The loyal, still growing tribe crammed and jostling for position to watch the latest instalment of The Fall’s 37-year, ongoing last stand for Smith’s caustically individual values take that as a promise.
There have been times where it’s seemed more like a threat. Smith’s fondness for a pint can lead to behaviour running riot with the sensibilities of more delicate souls, not least his own band-members (dozens have jumped ship over the decades). But as the new, thirtieth album Re-Mit proves, everything remains a variant on a stubbornly rewarding theme: Mark E. Smith’s fascination with language’s arcane possibilities, set to primal rock’n’roll.
The Fall survive by moving forward, and as usual the set is drawn almost entirely from Re-Mit and other recent work. On “Sir William Wray”, the relatively young band Smith has kept together for five years now hold down a garage groove, his wife Eleni Poulou adding downbeat colour on her vintage Korg synth.
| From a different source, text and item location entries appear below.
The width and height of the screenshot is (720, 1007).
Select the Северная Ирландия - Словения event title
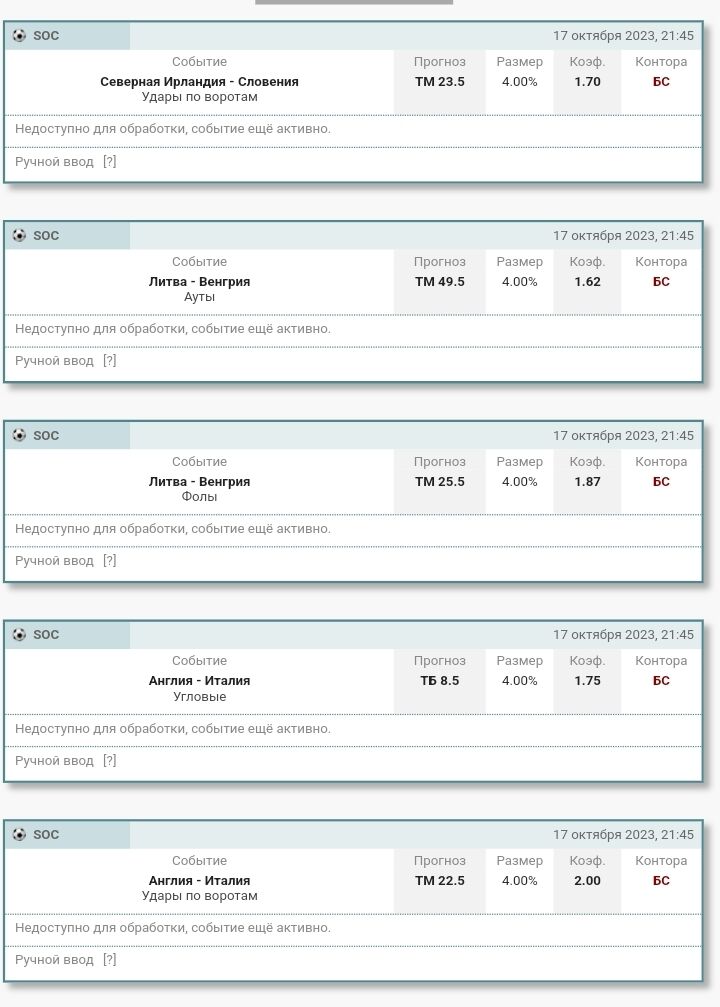pyautogui.click(x=199, y=82)
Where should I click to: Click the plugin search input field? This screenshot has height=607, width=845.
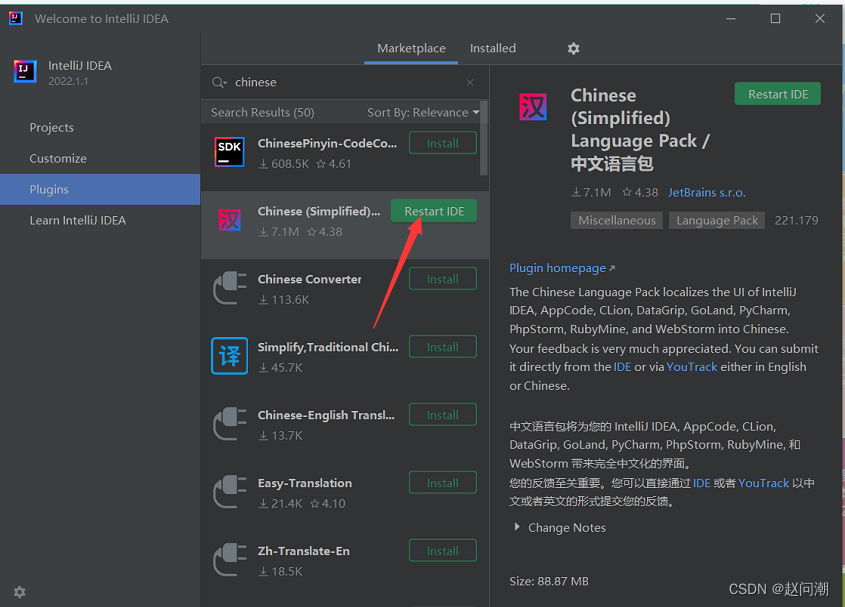click(x=345, y=82)
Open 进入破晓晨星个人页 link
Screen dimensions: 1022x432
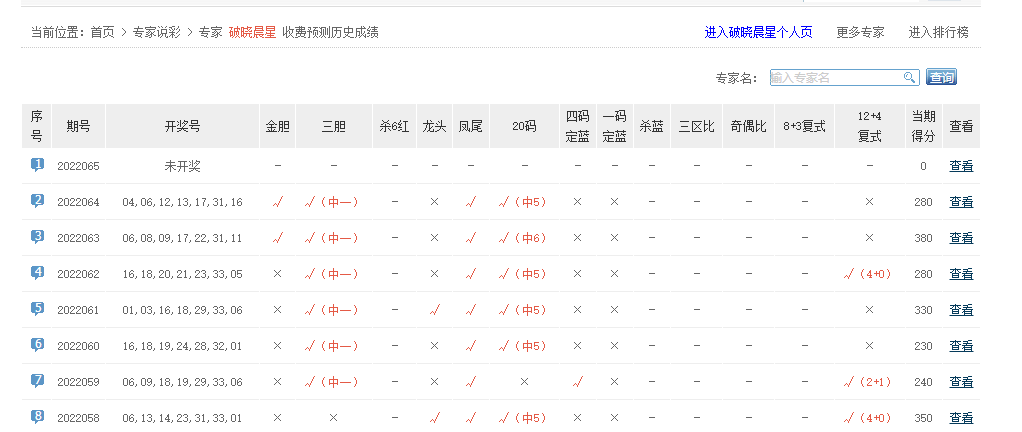coord(758,32)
Smith is an abrasive, unstable presence, one minute Les Dawson lugubrious, the next puffing his pigeon chest out as he haughtily inspects the crowd. At first, it’s funny - what’s mad old Mark going to do now?
But the humour is deliberate, and quickly turns into more ferocious energy, as “Kinder of Spine” brings the night into sharp focus. “Spider, spider, I hate you,” Smith whines. “Please judge me. I want to be judged…” Over rhythmically streamlined, slowed rockabilly which shifts into brighter 1960s R&B, Smith starts to declaim, his sometimes garbled words potently clear. The “spider” could be Simon Cowell, prostituting the working-class which spawned The Fall, or any one of a thousand held in Smith’s wry contempt.
When Poulou takes over the vocal for “I’ve Been Duped”, Smith turns his back to her, arms folded, somewhere between a Salford Napoleon and Steptoe. Poulou can hardly contain her grins at a husband who is unusually, playfully happy and singing with proud power over the band’s thundering, relentless groove. For the encore “Theme from Sparta FC”, Smith holds the mic with his arms flung back like Christ, and prowls the stage with the exaggerated grace of a benign drunk. He clocks off on the stroke of 60 minutes: all business, all pleasure, all Fall.